As opposed to creating a completely new cryptocurrency, velvet forks allow miners to opt out of the upgrade while remaining active on the network. Although they are still seen as a trial idea, Alyssa Hertig at Coindesk.com argues that velvet forks exist “in the wild” in various forms, such as in the case of P2pool’s dual mining environment.
The December 2017 paper on these forks, which is thought to be the first official mention of the velvet moniker, purports that the new mechanism allows both consenting and non-consenting miners in a pool to receive payment based on their input, eliminating the need for a hard fork.

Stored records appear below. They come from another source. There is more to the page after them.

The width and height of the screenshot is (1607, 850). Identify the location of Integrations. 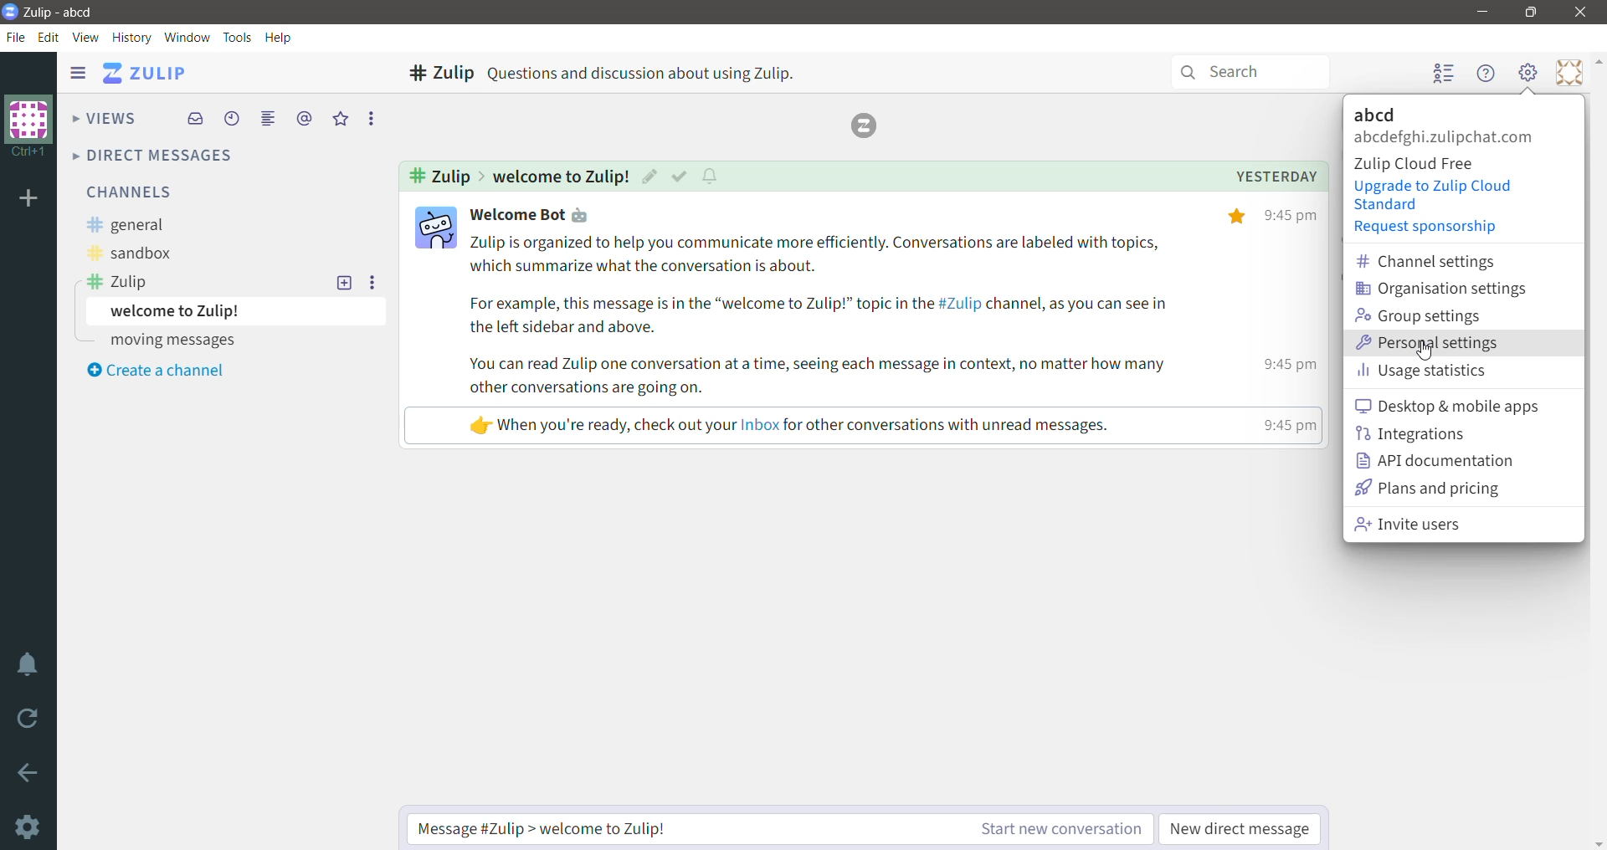
(1422, 433).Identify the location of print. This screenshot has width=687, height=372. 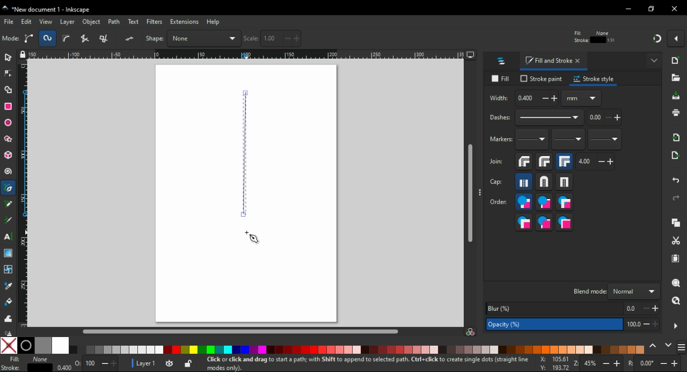
(676, 112).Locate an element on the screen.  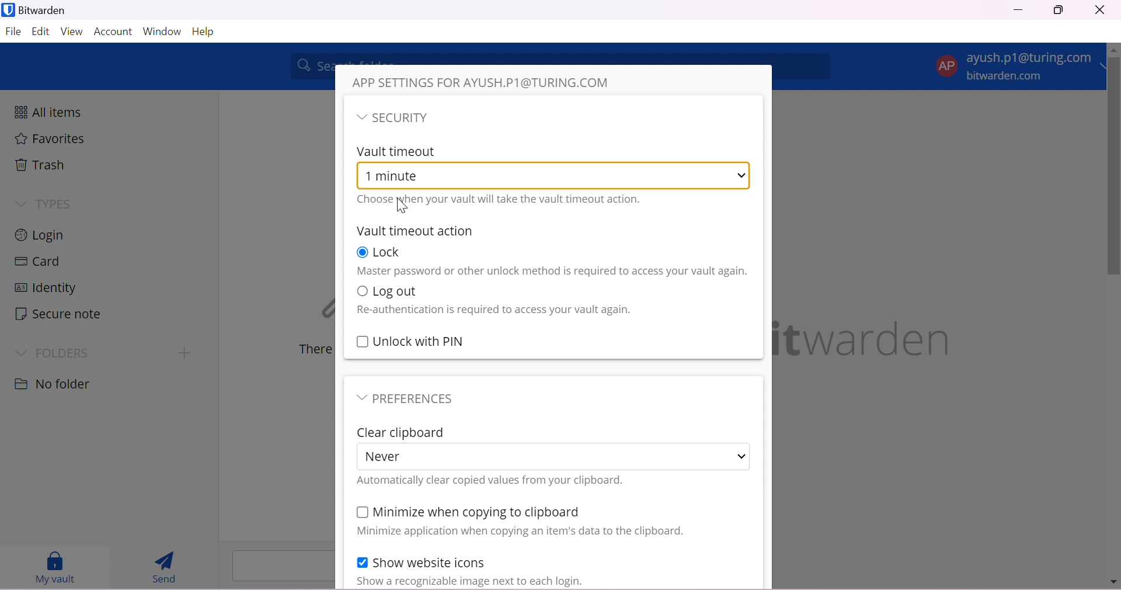
Login is located at coordinates (43, 233).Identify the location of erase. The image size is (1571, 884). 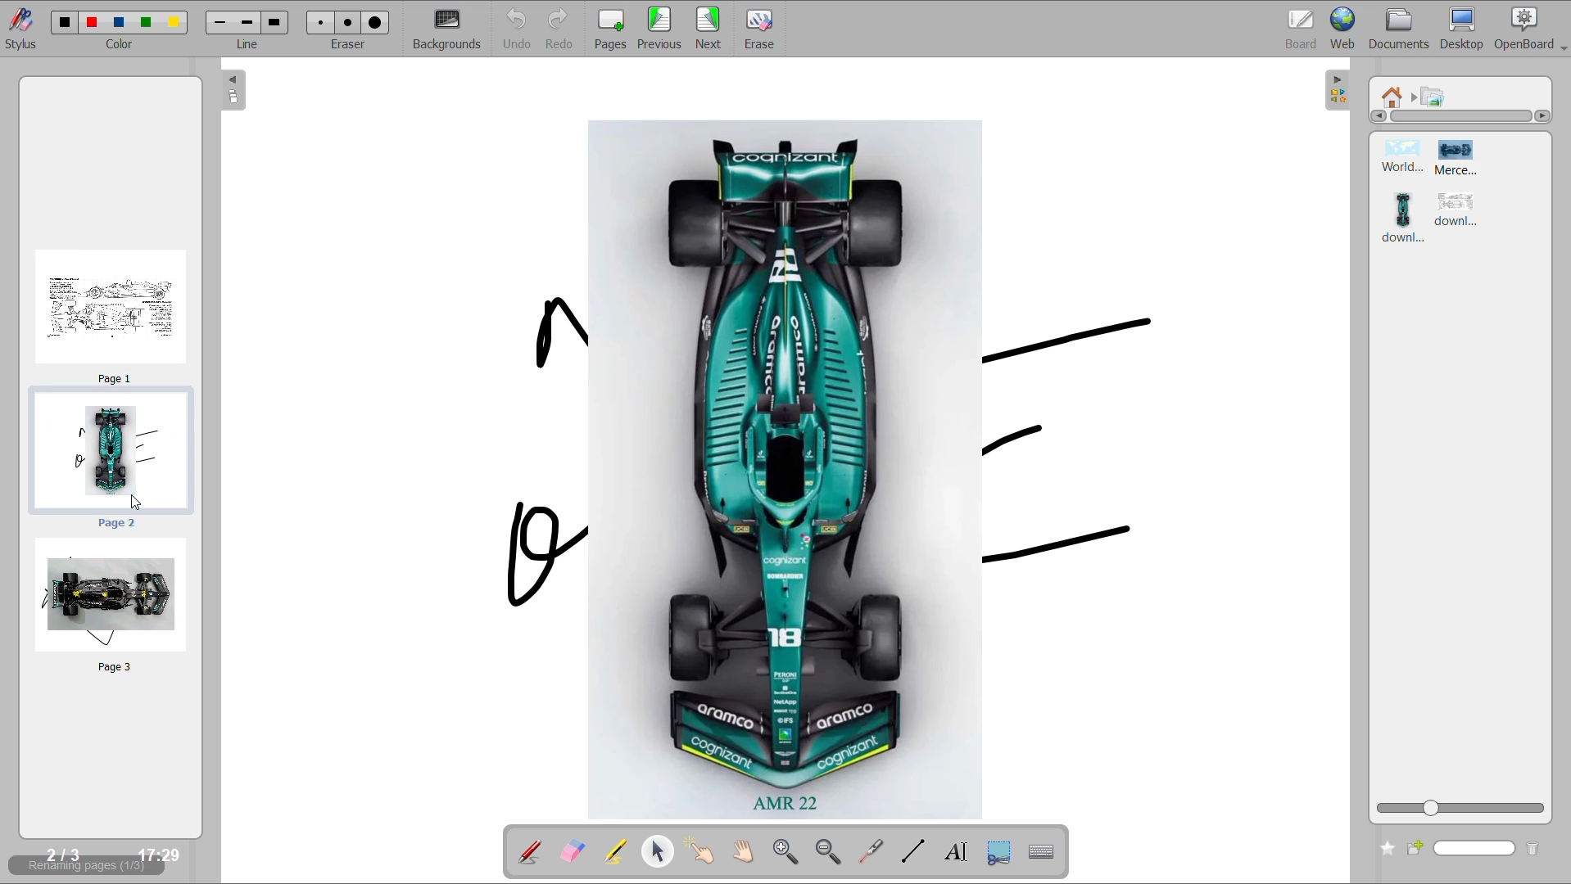
(761, 28). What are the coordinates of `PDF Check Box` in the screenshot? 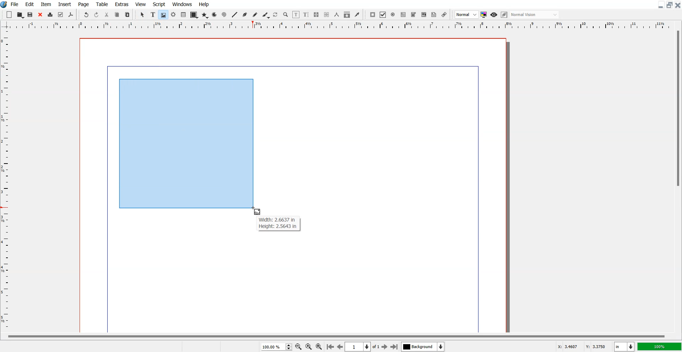 It's located at (383, 15).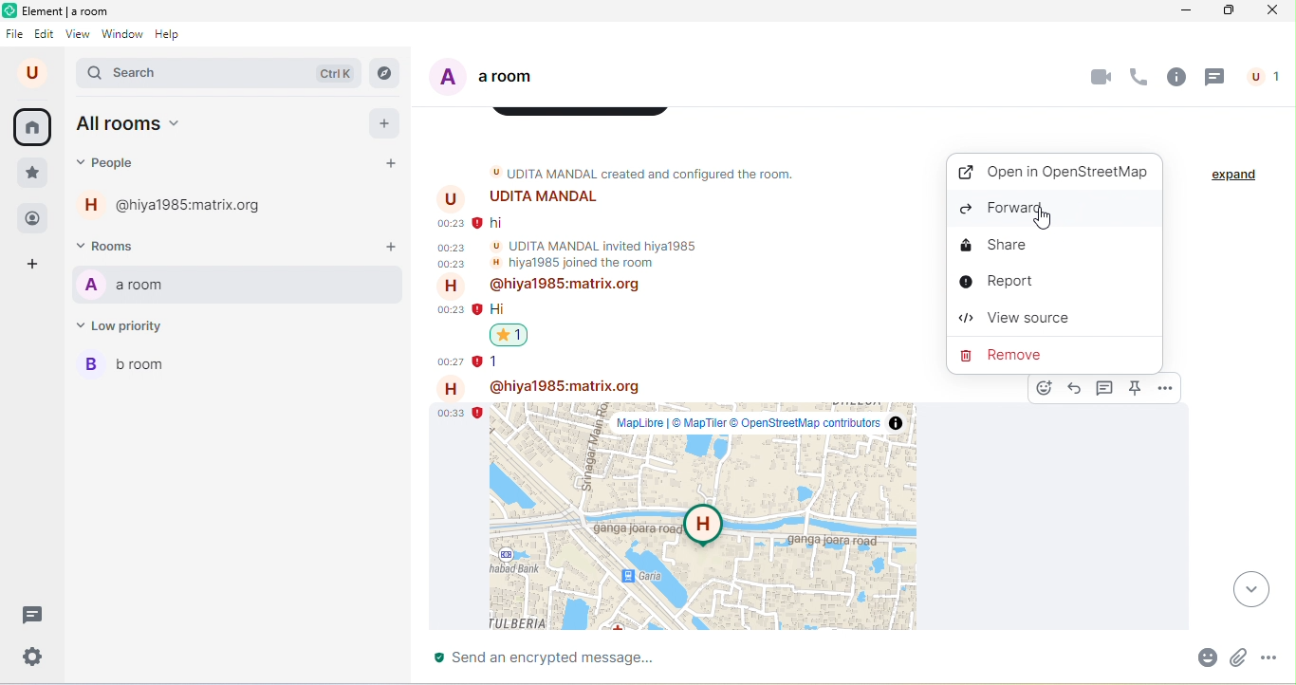 This screenshot has width=1296, height=685. Describe the element at coordinates (218, 75) in the screenshot. I see `search` at that location.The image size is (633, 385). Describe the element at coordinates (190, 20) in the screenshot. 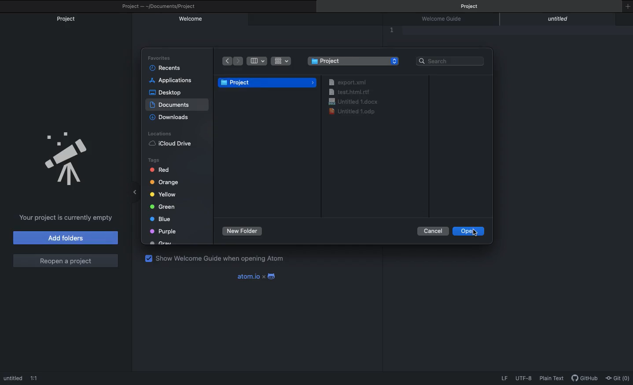

I see `Welcome` at that location.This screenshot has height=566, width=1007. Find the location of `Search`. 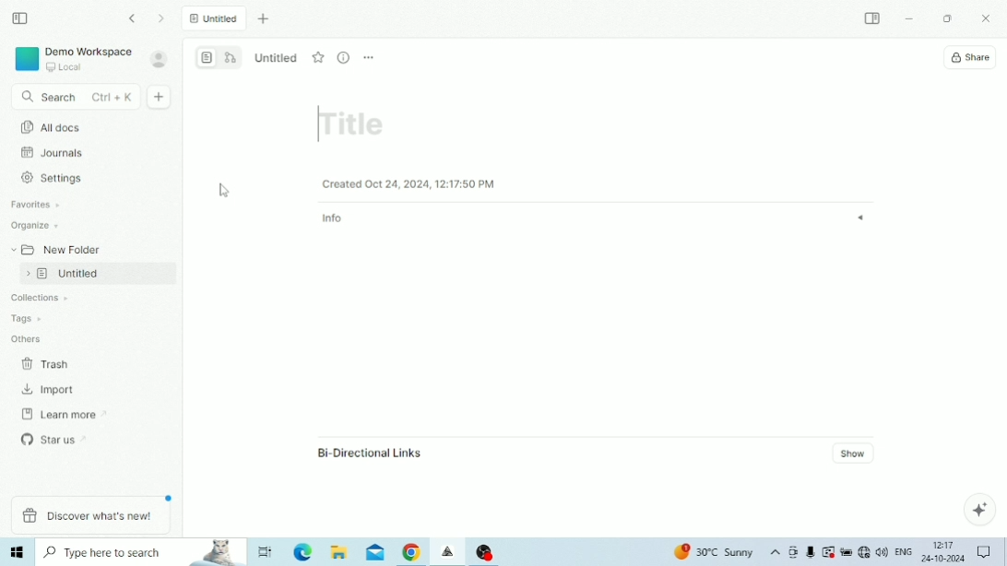

Search is located at coordinates (75, 98).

Proponents of velvet forks don’t hesitate to outline some security risks that could stem from their introduction. For example, Zamyatin’s own paper, presented at the Financial Crypto 2018 conference earlier this month, describes some of the ways in which the new system can be abused.
In it, he lists a scenario where velvet forks could give miners a way of hiding their discovery of a new block, in turn giving them a head start over other miners. The paper points to the possibility of miners upgrading to the new rules based on perceived profitability, which could create as-yet undetermined security issues.
In our prior article about Bitcoin forks, we noted that many of them present risks that far outweigh the possibility of reward. Examples of forks that were built as a scam from the ground up are just one of the reasons why cryptocurrency owners should exercise caution when entering these untested waters.
The proponents of the new mechanism raise valid points: Cryptocurrency forks are disruptive and make any upgrade to the current protocol a hassle for both miners and investors. Yet even the staunchest supporters of velvet forks accept their limitations; Zamyatin mentions the Segregated Witness code change as one convoluted situation that velvet forks couldn’t untangle.
In their current iteration, velvet forks are an experimental idea that, while promising revolutionary things in the crypto space, could also give way to new kinds of vulnerabilities.